New York is not alone in requiring a permit to carry a handgun in public. But the vast majority of States—43 by our count—are "shall issue" jurisdictions, where authorities must issue concealed-carry licenses whenever applicants satisfy certain threshold requirements, without granting licensing officials discretion to deny licenses based on a perceived lack of need or suitability.1 Meanwhile, only six States and the District of Columbia have "may issue" licensing laws, under which authorities have discretion to deny concealed-carry licenses even when the applicant satisfies the statutory criteria, usually because the applicant has not demonstrated cause or suitability for the relevant license. Aside from New York, then, only California, the District of Columbia, Hawaii, Maryland, Massachusetts, and New Jersey have analogues to the "proper cause" standard.2 All of these "proper cause" analogues have been upheld by the Courts of Appeals, save for the District of Columbia's, which has been permanently enjoined since 2017. Compare Gould v. Morgan , 907 F.3d 659, 677 (CA1 2018) ; Kachalsky v. County of Westchester , 701 F.3d 81, 101 (CA2 2012) ; Drake v. Filko , 724 F.3d 426, 440 (CA3 2013) ; United States v. Masciandaro , 638 F.3d 458, 460 (CA4 2011) ; Young v. Hawaii , 992 F.3d 765, 773 (CA9 2021) (en banc), with Wrenn v. District of Columbia , 864 F.3d 650, 668 (CADC 2017).

B

As set forth in the pleadings below, petitioners Brandon Koch and Robert Nash are law-abiding, adult citizens of Rensselaer County, New York. Koch lives in Troy, while Nash lives in Averill Park. Petitioner New York State Rifle & Pistol Association, Inc., is a public-interest group organized to defend the Second Amendment rights of New Yorkers. Both Koch and Nash are members.
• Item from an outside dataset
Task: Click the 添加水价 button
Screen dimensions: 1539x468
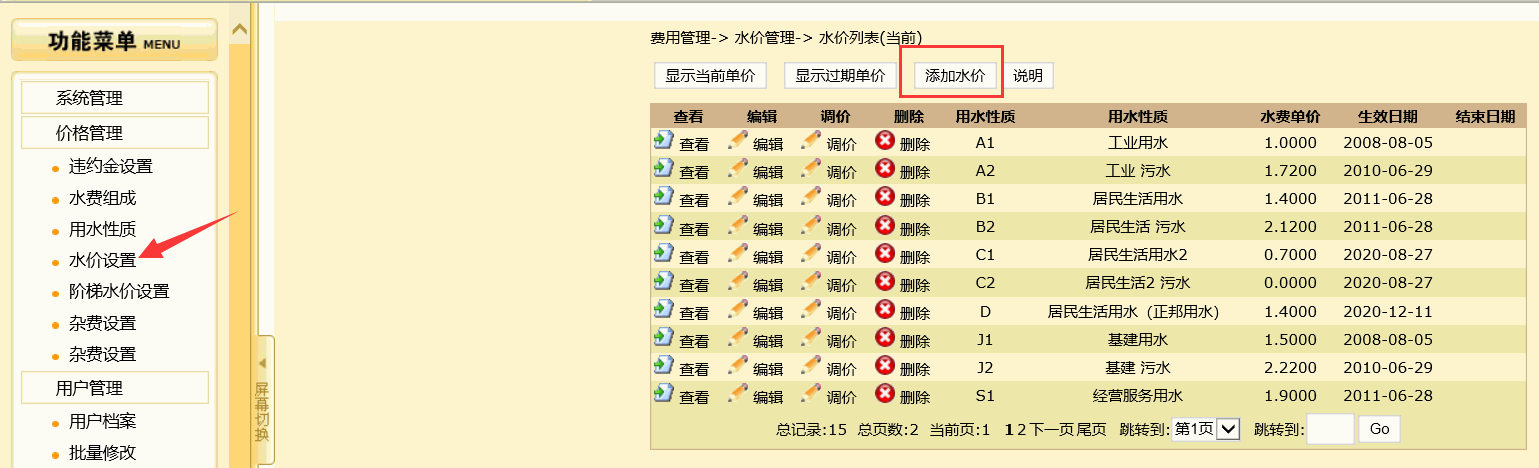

In 2014, Nash applied for an unrestricted license to carry a handgun in public. Nash did not claim any unique danger to his personal safety; he simply wanted to carry a handgun for self-defense. In early 2015, the State denied Nash's application for an unrestricted license but granted him a restricted license for hunting and target shooting only. In late 2016, Nash asked a licensing officer to remove the restrictions, citing a string of recent robberies in his neighborhood. After an informal hearing, the licensing officer denied the request. The officer reiterated that Nash's existing license permitted him "to carry concealed for purposes of off road back country, outdoor activities similar to hunting," such as "fishing, hiking & camping etc." App. 41. But, at the same time, the officer emphasized that the restrictions were "intended to prohibit [Nash] from carrying concealed in ANY LOCATION typically open to and frequented by the general public." Ibid.

Between 2008 and 2017, Koch was in the same position as Nash: He faced no special dangers, wanted a handgun for general self-defense, and had only a restricted license permitting him to carry a handgun outside the home for hunting and target shooting. In late 2017, Koch applied to a licensing officer to remove the restrictions on his license, citing his extensive experience in safely handling firearms. Like Nash's application, Koch's was denied, except that the officer permitted Koch to "carry to and from work." Id ., at 114.

C

Respondents are the superintendent of the New York...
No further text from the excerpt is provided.